On top of these – and the topos – you might also have to throw in a few local visitors’ maps, some state forest maps and some Hema or Westprint Maps, as these would include additional useful information covering the area you were driving through.

With so many maps to carry you’d need a folder, folio or briefcase to store them, and it was always a good idea to put them in some sort of order prior to departure so you weren’t muddling through them once underway.

Once you finally made it to the off-road part of your trip, you could unfurl your brand new topo map on the bonnet of your 4x4 (assuming it wasn’t raining, dark or windy) to see exactly where you were. Unfortunately, even your brand new topo was likely out of date.

These maps were only revised occasionally and it could be more than a decade since they were last updated, so chances were that other than the topographic lines depicting the natural terrain, a lot of the other information might be incorrect, with missing tracks and various other features absent.

I don’t know about you, but I was always very particular with the way I handled my topo maps. But even taking extra care to make sure I folded them away correctly, they’d often start to wear on the folds – I still have a bunch of maps in my filing cabinet with holes worn through them from regular use.

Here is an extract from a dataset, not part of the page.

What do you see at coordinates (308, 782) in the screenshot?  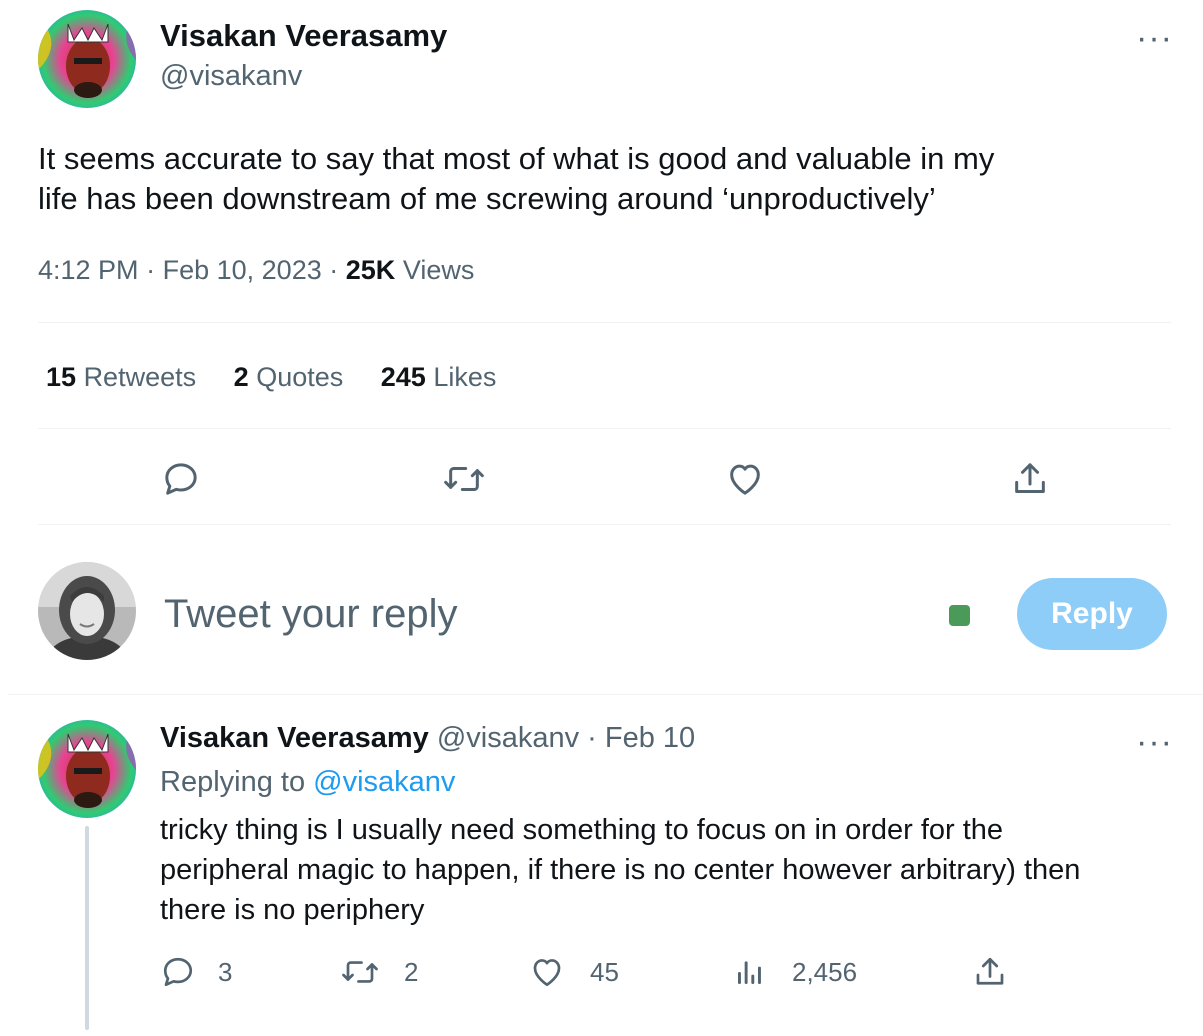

These holes would, without fail, start to develop right at a critical junction of two tracks, ensuring the decision-making process would be as hard as possible when considering whether to turn left or right at the end of a long day of forging through the scrub.

I always considered myself to be reasonably competent when navigating with topo maps, a compass and a ruler. But I also recall the feeling of self-doubt creeping in on a regular basis when driving up an unfamiliar track that didn’t seem quite right – especially when leading a convoy towards the end of the day when everyone was hoping for a hot meal and somewhere warm and dry to spend the night.

These days we’ve got it easy – you don’t even need a dedicated GPS device. There are any number of apps you can download on your smartphone or tablet that will give you access to the latest topographic map, and they include various features so you always know exactly where you are and how to easily navigate to where you want to be. You don’t even need a compass or a ruler!

Just make sure you don’t drop your phone or tablet in a puddle of water, or the only place you’ll find yourself is up the proverbial creek.